- [WHAT IS REQUIRED]: Find the line with "Where should I click to: Select USB" in the records below. Copy it and every line after it, up to and including the line with "Given: Open the AI assistant icon".

Dataset excerpts
● ● ● ● ●
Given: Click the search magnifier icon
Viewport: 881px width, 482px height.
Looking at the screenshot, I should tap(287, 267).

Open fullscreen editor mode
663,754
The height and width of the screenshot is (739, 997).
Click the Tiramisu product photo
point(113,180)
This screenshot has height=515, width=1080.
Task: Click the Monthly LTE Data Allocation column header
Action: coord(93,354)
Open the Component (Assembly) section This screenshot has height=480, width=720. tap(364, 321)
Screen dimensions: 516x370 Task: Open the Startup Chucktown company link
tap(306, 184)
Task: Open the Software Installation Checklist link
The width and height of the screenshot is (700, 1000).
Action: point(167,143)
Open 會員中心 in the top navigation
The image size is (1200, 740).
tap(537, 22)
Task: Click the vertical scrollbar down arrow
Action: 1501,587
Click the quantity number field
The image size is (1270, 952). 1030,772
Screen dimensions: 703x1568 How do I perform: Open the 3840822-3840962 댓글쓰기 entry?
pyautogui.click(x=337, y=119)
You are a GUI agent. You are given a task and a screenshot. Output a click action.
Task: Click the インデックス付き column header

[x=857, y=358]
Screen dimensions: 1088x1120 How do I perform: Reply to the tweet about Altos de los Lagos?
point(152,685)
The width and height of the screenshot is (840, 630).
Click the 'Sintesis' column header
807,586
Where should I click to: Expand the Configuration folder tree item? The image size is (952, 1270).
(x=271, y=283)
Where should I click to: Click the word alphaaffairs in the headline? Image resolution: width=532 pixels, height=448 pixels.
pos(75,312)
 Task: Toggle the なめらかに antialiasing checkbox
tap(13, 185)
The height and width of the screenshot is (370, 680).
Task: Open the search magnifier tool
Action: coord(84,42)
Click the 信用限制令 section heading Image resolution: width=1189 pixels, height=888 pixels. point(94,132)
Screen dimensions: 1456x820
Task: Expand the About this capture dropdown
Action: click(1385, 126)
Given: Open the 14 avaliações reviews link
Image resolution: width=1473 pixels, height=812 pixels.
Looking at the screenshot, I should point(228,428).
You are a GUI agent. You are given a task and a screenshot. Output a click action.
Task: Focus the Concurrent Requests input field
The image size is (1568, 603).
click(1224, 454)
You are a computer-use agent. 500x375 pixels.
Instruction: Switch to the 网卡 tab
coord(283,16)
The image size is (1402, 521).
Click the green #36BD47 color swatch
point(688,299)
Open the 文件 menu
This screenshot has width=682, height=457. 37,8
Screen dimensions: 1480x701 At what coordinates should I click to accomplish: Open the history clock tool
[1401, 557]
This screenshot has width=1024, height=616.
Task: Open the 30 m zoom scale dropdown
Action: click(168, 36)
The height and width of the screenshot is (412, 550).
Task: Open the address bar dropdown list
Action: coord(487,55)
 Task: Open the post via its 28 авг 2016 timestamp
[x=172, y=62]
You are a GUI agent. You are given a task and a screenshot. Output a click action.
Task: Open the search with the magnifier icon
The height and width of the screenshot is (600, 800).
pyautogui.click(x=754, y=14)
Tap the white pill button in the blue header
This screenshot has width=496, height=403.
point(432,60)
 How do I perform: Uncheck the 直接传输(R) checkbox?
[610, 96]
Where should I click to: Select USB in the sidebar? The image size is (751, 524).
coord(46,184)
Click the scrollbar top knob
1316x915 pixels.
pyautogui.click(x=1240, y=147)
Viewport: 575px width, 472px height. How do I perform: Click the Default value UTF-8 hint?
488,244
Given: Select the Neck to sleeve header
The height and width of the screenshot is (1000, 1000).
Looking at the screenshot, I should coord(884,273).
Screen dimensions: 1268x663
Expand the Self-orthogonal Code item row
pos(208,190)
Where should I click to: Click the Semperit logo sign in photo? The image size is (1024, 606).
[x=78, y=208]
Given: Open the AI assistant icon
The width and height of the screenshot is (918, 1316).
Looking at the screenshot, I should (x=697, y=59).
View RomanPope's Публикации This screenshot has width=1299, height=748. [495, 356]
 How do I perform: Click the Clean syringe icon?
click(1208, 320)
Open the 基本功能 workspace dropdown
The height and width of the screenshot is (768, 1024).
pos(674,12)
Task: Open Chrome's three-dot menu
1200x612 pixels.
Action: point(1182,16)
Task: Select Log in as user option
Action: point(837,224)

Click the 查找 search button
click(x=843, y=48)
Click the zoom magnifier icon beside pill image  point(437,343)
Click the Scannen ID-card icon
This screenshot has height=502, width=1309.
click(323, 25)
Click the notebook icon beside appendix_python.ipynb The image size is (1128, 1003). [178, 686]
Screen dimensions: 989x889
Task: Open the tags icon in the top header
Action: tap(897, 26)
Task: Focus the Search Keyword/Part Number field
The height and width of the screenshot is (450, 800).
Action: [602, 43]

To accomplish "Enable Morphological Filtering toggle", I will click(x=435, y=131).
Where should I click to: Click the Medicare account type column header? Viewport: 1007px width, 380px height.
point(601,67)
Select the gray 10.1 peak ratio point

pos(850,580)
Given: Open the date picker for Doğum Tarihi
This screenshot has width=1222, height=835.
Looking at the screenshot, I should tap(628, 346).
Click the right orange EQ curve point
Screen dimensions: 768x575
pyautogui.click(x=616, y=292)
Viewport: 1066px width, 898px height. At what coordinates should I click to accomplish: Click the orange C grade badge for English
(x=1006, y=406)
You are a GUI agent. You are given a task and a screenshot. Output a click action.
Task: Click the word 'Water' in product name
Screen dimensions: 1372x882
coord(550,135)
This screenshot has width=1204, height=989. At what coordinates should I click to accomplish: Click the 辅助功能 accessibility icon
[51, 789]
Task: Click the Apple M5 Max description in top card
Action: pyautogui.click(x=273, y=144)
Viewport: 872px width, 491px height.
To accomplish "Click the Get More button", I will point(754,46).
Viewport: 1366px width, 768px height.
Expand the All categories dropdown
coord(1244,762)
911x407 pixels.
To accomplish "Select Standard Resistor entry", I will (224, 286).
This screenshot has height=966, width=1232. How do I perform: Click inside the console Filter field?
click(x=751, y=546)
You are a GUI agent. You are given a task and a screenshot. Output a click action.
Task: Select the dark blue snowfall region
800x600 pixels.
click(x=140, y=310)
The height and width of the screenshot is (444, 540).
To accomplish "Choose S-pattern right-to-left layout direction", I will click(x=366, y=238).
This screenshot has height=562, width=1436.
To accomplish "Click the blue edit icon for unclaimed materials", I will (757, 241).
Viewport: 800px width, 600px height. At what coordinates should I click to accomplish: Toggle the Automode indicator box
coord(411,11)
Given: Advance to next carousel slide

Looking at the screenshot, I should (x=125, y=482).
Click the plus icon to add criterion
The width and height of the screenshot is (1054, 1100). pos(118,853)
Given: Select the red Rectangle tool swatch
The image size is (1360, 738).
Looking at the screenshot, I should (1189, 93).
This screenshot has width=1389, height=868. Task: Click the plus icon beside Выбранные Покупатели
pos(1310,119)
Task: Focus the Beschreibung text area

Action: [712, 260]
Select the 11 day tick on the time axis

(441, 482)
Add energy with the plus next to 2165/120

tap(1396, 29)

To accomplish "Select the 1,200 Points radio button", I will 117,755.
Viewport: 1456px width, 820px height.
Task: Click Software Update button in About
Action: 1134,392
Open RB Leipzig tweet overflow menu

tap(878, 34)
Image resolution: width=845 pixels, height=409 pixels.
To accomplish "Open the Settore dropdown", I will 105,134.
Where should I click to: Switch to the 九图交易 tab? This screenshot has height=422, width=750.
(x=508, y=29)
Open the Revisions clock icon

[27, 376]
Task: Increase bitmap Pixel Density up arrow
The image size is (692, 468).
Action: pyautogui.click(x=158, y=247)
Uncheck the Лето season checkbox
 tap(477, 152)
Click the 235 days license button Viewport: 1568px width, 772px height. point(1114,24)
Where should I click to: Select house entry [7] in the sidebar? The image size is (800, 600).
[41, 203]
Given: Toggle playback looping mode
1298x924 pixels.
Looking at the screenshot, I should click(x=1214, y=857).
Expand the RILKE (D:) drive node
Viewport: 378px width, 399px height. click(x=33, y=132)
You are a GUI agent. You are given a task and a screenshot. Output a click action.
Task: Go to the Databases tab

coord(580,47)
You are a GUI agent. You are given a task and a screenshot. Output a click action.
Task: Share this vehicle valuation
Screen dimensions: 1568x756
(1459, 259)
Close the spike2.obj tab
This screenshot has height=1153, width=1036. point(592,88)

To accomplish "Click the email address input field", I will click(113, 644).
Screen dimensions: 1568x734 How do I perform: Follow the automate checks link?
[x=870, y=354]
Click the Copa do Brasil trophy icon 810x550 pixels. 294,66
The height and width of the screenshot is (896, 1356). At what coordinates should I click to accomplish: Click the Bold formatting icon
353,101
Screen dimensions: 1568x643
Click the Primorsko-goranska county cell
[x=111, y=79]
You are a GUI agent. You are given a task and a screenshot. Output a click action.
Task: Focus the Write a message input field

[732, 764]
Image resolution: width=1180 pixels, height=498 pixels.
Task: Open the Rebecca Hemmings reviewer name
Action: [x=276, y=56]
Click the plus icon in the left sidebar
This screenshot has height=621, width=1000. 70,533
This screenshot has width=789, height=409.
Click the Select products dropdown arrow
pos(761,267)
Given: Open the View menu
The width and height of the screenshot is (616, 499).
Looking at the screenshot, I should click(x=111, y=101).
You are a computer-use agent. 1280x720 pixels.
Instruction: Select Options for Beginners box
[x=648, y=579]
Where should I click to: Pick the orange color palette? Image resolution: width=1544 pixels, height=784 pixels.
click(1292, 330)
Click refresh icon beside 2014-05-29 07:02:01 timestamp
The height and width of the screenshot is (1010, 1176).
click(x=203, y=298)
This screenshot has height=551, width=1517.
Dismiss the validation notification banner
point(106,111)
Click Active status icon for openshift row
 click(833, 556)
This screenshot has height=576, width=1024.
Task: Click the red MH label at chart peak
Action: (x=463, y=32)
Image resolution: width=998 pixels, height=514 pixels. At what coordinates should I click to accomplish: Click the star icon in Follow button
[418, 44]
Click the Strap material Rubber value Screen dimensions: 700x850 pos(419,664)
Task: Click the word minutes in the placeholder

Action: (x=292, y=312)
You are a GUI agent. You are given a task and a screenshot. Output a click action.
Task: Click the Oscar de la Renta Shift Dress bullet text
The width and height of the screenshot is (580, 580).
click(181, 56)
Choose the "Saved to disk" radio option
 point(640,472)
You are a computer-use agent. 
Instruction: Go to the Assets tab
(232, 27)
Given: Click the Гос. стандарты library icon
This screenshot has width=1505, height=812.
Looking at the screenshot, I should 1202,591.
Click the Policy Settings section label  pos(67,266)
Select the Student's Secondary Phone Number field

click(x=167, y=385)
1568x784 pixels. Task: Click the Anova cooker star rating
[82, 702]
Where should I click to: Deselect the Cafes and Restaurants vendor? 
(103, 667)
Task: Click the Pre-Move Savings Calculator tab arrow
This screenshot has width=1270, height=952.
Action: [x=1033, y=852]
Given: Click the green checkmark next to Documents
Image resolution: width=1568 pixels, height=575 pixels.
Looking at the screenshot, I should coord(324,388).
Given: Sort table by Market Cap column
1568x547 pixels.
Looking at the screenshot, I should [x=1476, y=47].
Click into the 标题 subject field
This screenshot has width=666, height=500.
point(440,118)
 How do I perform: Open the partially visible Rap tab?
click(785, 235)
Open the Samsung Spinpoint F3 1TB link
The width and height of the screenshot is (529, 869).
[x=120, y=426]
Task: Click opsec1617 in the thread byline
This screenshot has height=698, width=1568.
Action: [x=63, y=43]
● ● ● ● ●
- [RESPONSE BELOW]:
Where should I click to: Select USB in the sidebar? The image size is (751, 524).
coord(46,184)
Click the scrollbar top knob
1316x915 pixels.
pyautogui.click(x=1240, y=147)
Viewport: 575px width, 472px height. How do I perform: Click the Default value UTF-8 hint?
488,244
Given: Select the Neck to sleeve header
The height and width of the screenshot is (1000, 1000).
Looking at the screenshot, I should coord(884,273).
Screen dimensions: 1268x663
Expand the Self-orthogonal Code item row
pos(208,190)
Where should I click to: Click the Semperit logo sign in photo? The image size is (1024, 606).
[x=78, y=208]
Given: Open the AI assistant icon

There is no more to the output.